The text that I wrote
Drove my teachers quite wild.

I wrote of our nation
And what was in store.
I had a vision of mayhem
Destruction and more.

I saw a man called Obama
A waste of good skin.
I saw his wife Mooch
And his illegal kin.

I told he sad story
Of destruction and such.
They said I was crazy
But they knew not how much.

Now the fruits of my vision
Have all come to pass.
And to Obama and Company
You can all kiss my posterior...

I bet you thought I was gonna say a$$... :)

Alan Caruba said...

So now you're a f'ing poet too???? Is there no end to your talent? :-)

Anonymous said...

Your title made me laugh! You have to ask that question? Of it's an oxymoron.

David X. Novak said...

Hi Alan,

I enjoyed your piece that made reference to Joseph Epstein in the April 1st WSJ. Since WSJ does not permit me to comment there, I hope you won't mind my using your comment space as a means to give myself satisfaction. Nothing I have to say is out of line with your thoughts about poetry but in fact runs somewhat congruent with them.

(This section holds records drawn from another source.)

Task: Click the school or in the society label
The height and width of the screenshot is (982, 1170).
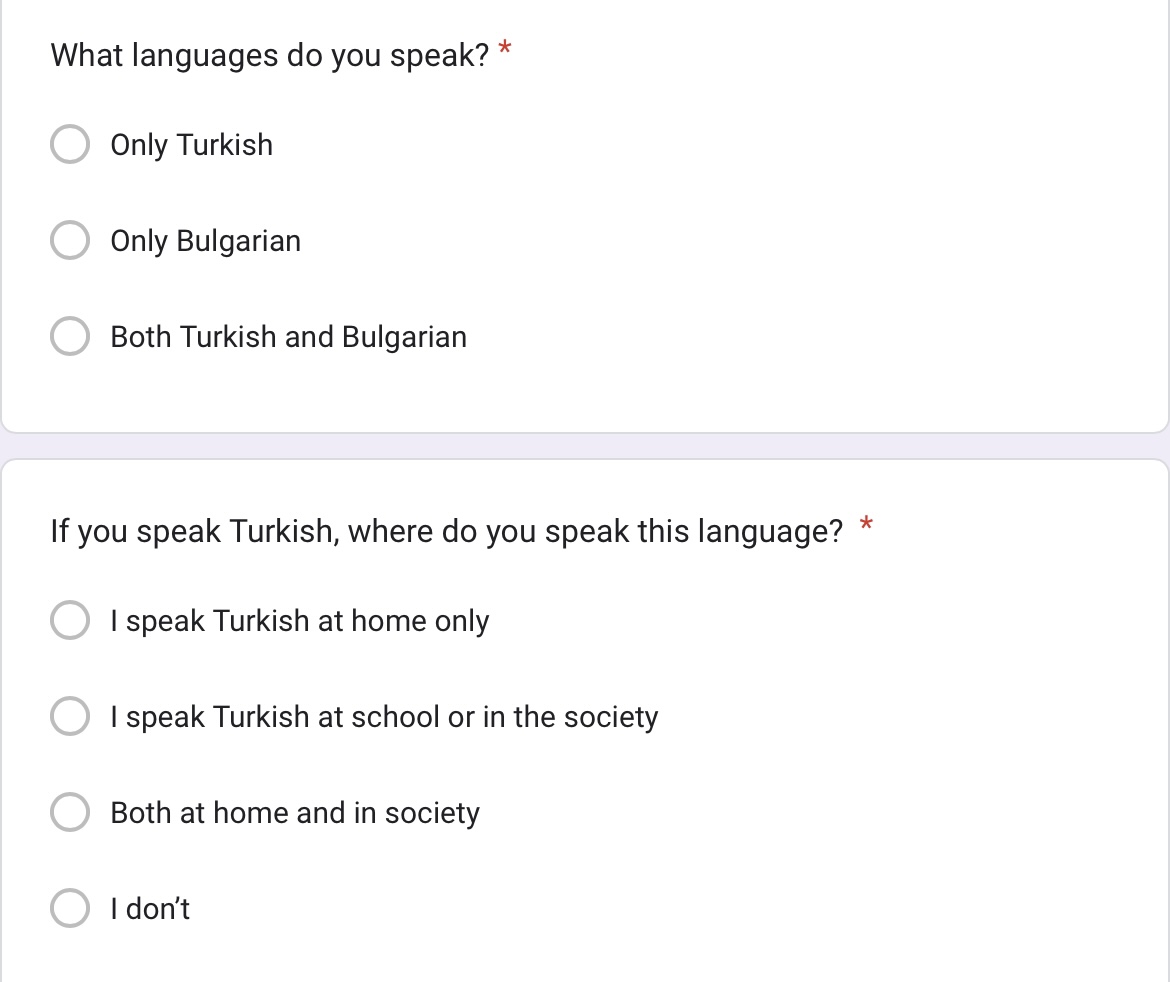Action: pos(384,716)
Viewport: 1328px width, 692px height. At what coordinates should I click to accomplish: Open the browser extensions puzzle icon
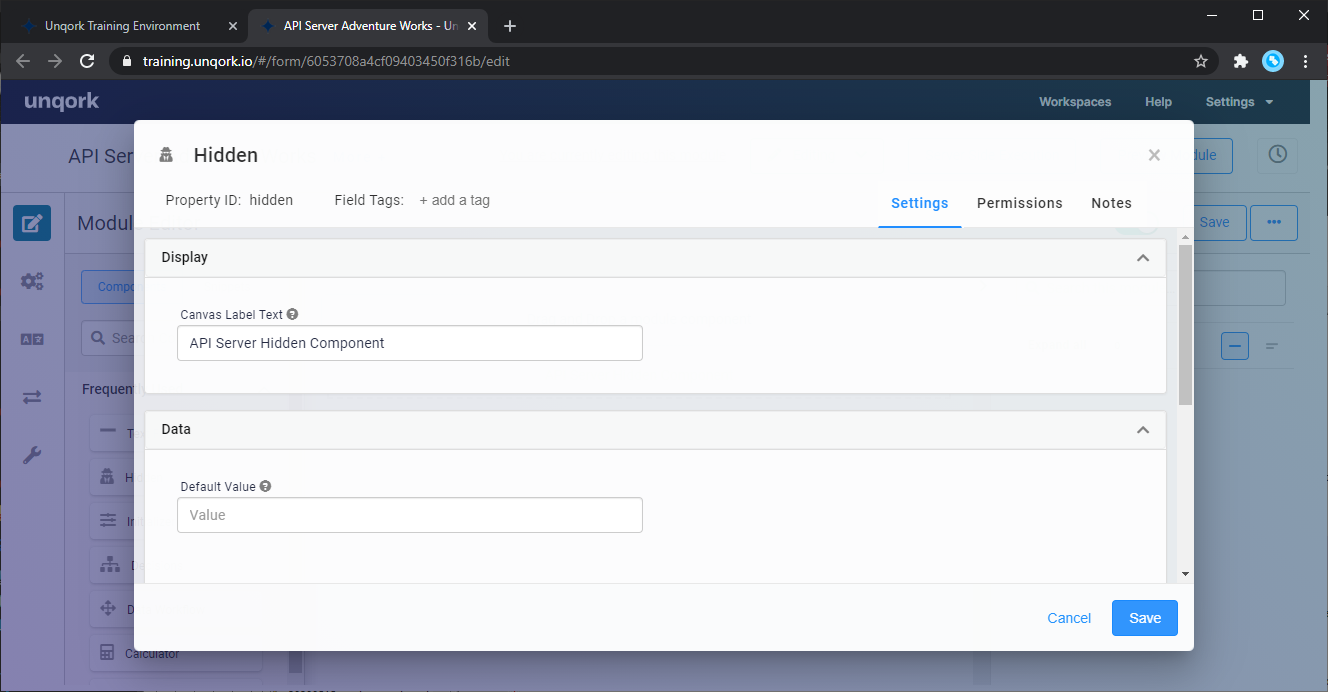[1241, 61]
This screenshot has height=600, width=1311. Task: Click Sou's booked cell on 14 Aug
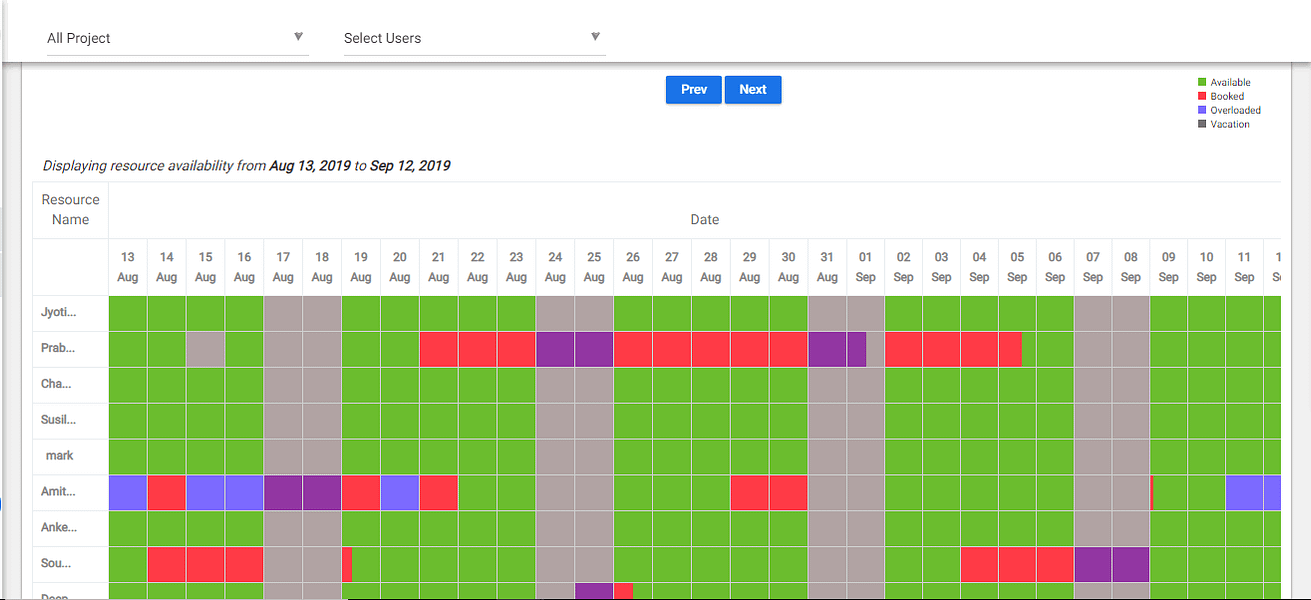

Mr. Epstein begins his piece assuring his reader that "the biggest fools of all may well be those who believe that contemporary poetry matters in the least...." What he means is, "Contemporary poetry does not matter to me."

This is too bad, for him, but really nothing new under the sun. His closing adjuration, mommas don't let your babies grow up to be poets, echoes something a lot of people have said, not the least of whom is T.S. Eliot.

Fondness and foolishness have always been bonded together, and that is where the heart of poetry lies. Homer is exceptional; but all that poetry (including some very great poetry) requires is for one verse or one line to strike a chord in one reader. Many classics have been salvaged thanks to a single copy someone held onto.

The academicization of poetry is an odd phenomenon, and perhaps has more to do with the money available to it in the form of literary prizes and emoluments, which--highly publicized endowments aside like that of the pharmaceutical heiress to Poetry Magazine--seems rather more illusory than not.

One is left with the dinner guest of Montesquieu's Persian Letters: "'That is a poet,' he said,'the buffoon of the human race. His kind of people say that they are born what they are, which is true, and it is what they will remain all their life, namely the most ridiculous of men, almost without exception. Consequently, they are shown no mercy; contempt is heaped upon them unstintingly.'" (From the Penguin translation by C.J. Betts.)

Epstein is tongue-in-cheek and stinting, though I am not sure if that is always to his credit.

Alan Caruba said...

Thank you, David. Epstein may have written with tongue in cheek, but I took him at his word.

My friend, Maxine Kumin, a former US Poet Laureate, enjoyed my commentary too.

David X. Novak said...

I imagine that Epstein would agree with your concluding statement, and I suspect his scorn arises from a genuine hurt or disappointment that (he feels) poets of a later date have not lived up to that "greatest generation" whose lines he remembers so well.